Emerging markets saw an extensive period of growth throughout the 2000s, which was caused by many favourable external factors. This included growing global demand for goods and services combined with a growth in supply chains which allowed for increased international trade and accelerated globalisation. Lower interest rates in developed economies also allowed for stable financial conditions worldwide. Furthermore, the commodity price ‘supercycle’ (where commodity prices are substantially above their long-run trend) was advantageous for commodity-exporting emerging economies.
Despite this, the growth of emerging markets since 2011 has been disappointing. Varied circumstances such as uncompetitive currencies and the easing of commodity prices meant growth amongst emerging markets lacked. Furthermore, investors were penalised for holding emerging market equities as the dollar began to appreciate in 2014, increasing the currency risk of investments. More recently, the uncertainty in the geopolitical landscape such as the COVID-19 pandemic, the Russia-Ukraine war, and the hostility in the Middle East has added new economic challenges for emerging markets. 2023 also saw disappointing growth in the majority of emerging market economies (excluding Mexico and Brazil) which was led by China (currently accounting for 30% of the MSCI Emerging Market benchmark) and the concerns surrounding its real estate sector. Statistically, this has meant emerging markets have significantly underperformed demonstrated by the MSCI Emerging Markets Index only achieving 2.66% growth in the last 10 years (2013-2023).
2024 is expected to bring a bumpy start for emerging markets with high-interest rates, geopolitical developments, and consistent US dollar strength all contributing to a tough economic environment. However, towards the end of the year, emerging markets may see a stronger recovery if the US dollar weakens, and lower interest rates kick in. Furthermore, 2024 is shaping up to be one of the busiest electoral calendars in recent years, within both emerging and developed economies, with 40 national elections taking place worldwide. Elections among economies should be watched closely as they can contribute to a changing geopolitical landscape, differing global supply chains and long-term economic and fiscal changes.
2024 also sees many economies coming towards the end of their tightening policies as inflation begins to ease, with Brazil and Hungary beginning their easing cycles in 2023. In particular, there is a large focus on the US economy and its economic cycle.

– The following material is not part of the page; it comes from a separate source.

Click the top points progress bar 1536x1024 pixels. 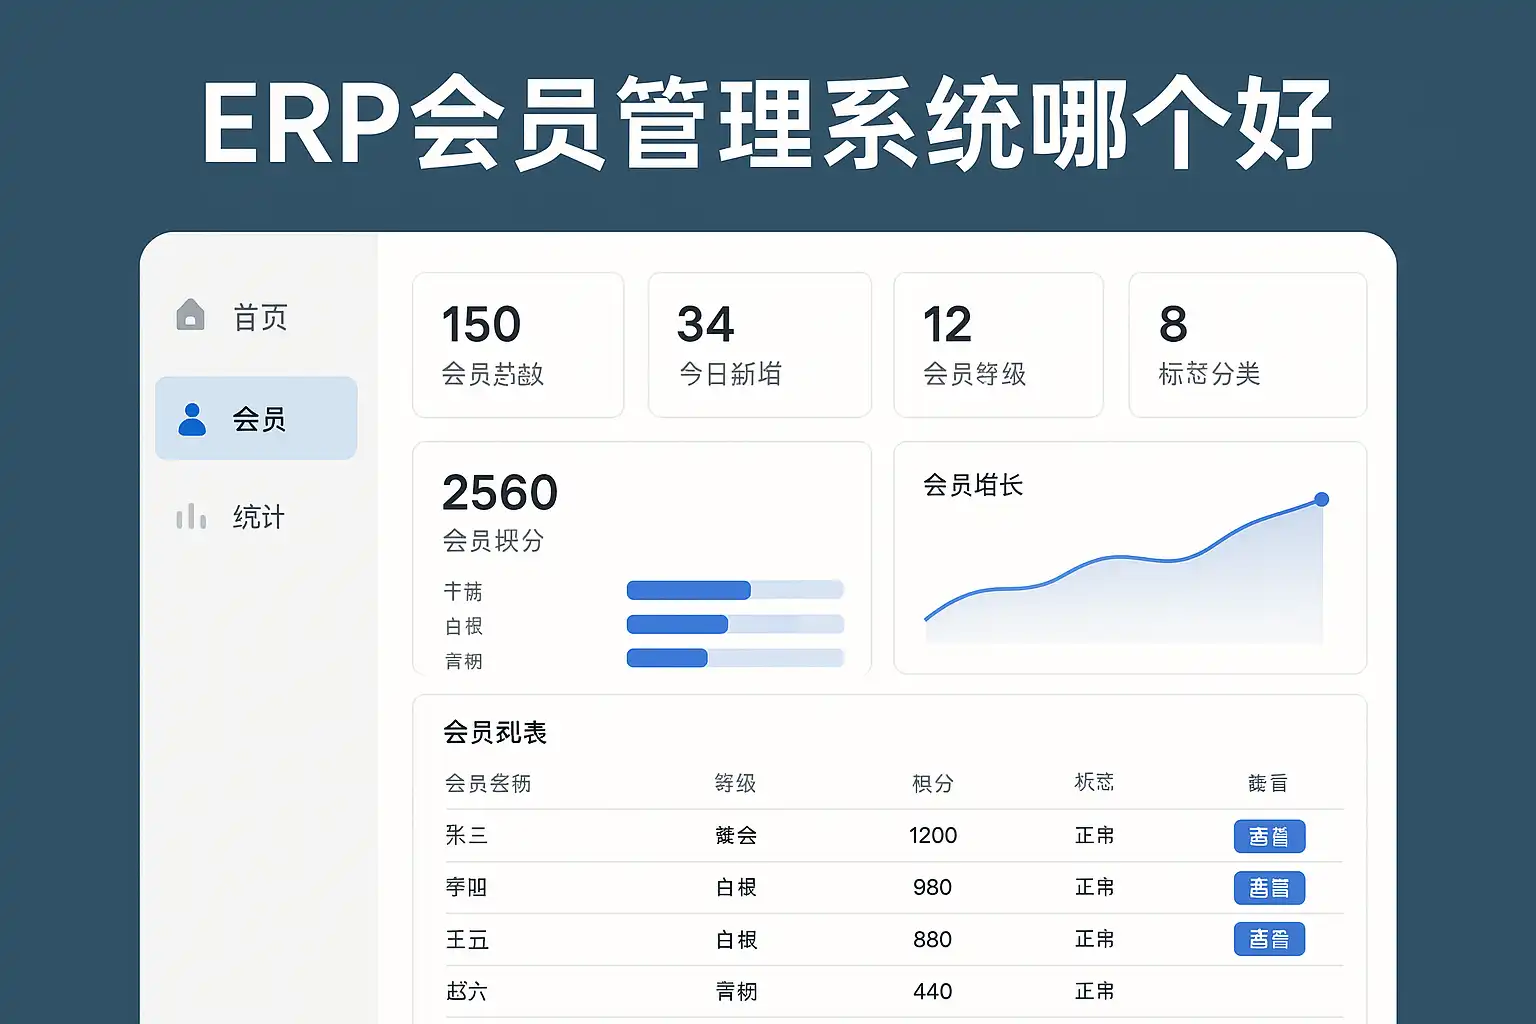735,590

Many are speculating as to whether a soft or hard landing scenario will occur. “For EM assets, there is likely hundreds of basis points’ difference between the two scenarios in terms of risk premia,” said Luis Oganes, Head of Global Macro Research at J.P. Morgan. Therefore, investors should be cautious of the unpredictable economic landscape for 2024 with diversification being key for portfolios to spread risk.